Scrabble Fest Casts A Spell On Word Lovers About 600 Players Follow Rules Of National Tourney To The Letter
A new breed of competitors is seeking fame in Providence this week. But they aren’t the type to be wheeling around on skateboards and dirt bikes, or sporting intricate tattoos.
Their turf is the ballroom of the Rhode Island Convention Center. Their stage is a Scrabble board, the deluxe edition. This is a meeting of the minds, and these wizards of words are lovers of Scrabble.
About 600 competitors - ranging in age from 12 to 90 - are squaring off at the National Scrabble Championship this week. The tournament has been held every two years since 1978.
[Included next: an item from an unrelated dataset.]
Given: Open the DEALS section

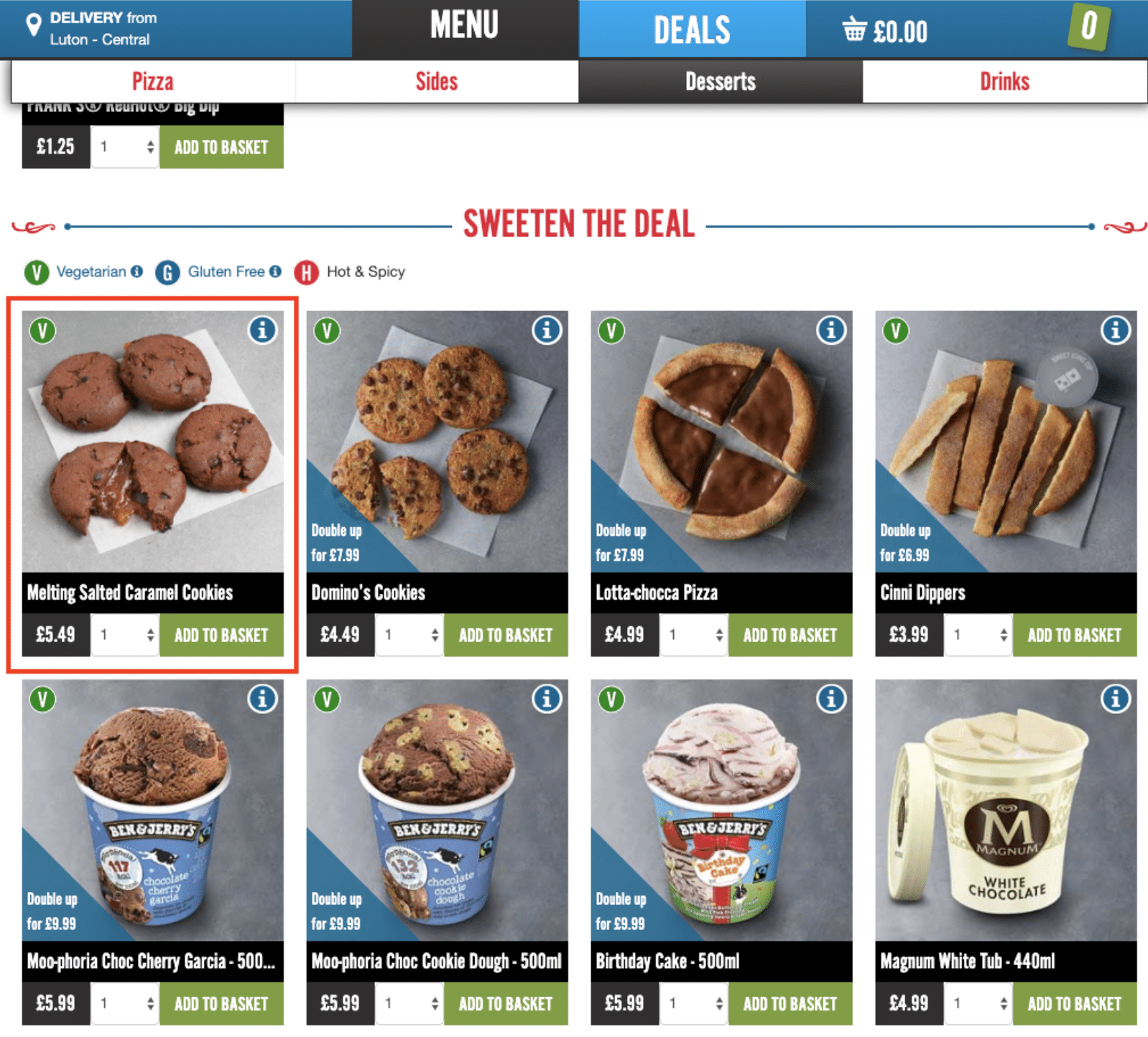Looking at the screenshot, I should pos(692,29).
The predominant noise echoing through the Convention Center ballroom was the click-clack of Scrabble tiles being shaken in tile bags or stacked up on racks.
Tournament officials and word checkers roamed up and down rows and rows of tables as participants hovered over their boards, plotting strategy.
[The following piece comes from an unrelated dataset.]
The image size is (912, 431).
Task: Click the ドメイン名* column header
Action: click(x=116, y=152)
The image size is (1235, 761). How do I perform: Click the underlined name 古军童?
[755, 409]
A sign outside the ballroom doors offered a warning: “Quiet Please, Play in Progress.”
Players from 40 states, Canada and Europe competed in six divisions. Among them was Brian Cappelletto, the reigning national Scrabble champion.
Leland Fidler, a 12-year-old from Waltham, Mass., was a member of a two-player team that finished second at a state Scrabble championship for school-age children. He was the youngest player here.
Frances Gross, of Coconut Creek, Fla., was, at 90, the oldest competitor in this year’s tournament.
“Some have a lot of different hobbies, but for some of them, this is it,” said Yvonne Gillispie, marketing director for the National Scrabble Association, which sponsored the event.
In the tournament, players are divided into six divisions. In each division, players face off in mind-boggling competition. Each winner goes on to play another winner; each loser goes on to play another loser in the corresponding division.
By the end of the week, each participant played seven matches a day for four days and three matches on the last day.
The winner of each division won a cash prize, including $25,000 for the top-ranked division.
But most players - from the refrigerator repairman to the math teacher or scientist or artist or computer programmer - aren’t in it for the money.
“I love words; I love crossword puzzles,” said Margy Slavin, who has been playing the game for 15 years and traveled from California to participate.
Waheed Thompson of Houston said he originally took up the game while in grade school in Nigeria.
Thompson said he likes the game because “it makes me think.” And, he discovered, it was a good tool for helping him improve his English.
Patricia Saito Stewart of Wisconsin and Miles Dequetteville of Canada agree quite simply that “it’s an addiction.” They admit to playing 15 to 30 games on the Internet every day.
John D. Williams Jr., executive director of the National Scrabble Association, estimated that about 30 million people play the game on an occasional basis. Hasbro manufactures Scrabble and is underwriting this year’s tournament.